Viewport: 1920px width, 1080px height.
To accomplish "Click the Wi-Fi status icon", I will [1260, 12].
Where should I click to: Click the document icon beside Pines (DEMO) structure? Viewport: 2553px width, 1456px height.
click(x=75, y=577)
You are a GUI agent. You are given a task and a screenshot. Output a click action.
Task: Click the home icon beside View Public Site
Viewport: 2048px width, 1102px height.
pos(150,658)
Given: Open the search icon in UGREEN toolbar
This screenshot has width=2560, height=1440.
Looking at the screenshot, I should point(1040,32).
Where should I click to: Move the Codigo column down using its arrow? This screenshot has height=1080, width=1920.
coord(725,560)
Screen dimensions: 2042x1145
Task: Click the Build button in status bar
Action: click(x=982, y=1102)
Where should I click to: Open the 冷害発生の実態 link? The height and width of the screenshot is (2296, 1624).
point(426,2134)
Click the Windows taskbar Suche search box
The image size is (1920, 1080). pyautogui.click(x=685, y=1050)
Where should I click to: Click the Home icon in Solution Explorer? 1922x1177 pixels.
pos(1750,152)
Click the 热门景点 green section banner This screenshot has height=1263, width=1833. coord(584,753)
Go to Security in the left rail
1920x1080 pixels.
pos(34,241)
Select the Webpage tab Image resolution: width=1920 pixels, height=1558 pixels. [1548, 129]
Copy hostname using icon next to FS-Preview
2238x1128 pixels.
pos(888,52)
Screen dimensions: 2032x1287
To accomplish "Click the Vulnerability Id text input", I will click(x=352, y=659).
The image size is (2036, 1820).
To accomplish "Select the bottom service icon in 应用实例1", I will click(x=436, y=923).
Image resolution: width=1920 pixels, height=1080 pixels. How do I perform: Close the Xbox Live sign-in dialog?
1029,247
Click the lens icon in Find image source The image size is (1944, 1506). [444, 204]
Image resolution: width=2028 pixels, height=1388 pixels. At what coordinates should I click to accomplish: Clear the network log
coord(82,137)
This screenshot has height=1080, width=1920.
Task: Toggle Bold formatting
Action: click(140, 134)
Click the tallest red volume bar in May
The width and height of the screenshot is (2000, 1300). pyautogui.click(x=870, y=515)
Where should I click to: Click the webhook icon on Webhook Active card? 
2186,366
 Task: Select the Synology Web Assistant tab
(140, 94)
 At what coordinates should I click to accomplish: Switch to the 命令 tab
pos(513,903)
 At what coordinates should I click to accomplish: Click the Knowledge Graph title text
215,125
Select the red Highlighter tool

Activity: Please state how many lines in the entries above include the string "will", and write only that number.

Response to this task: 3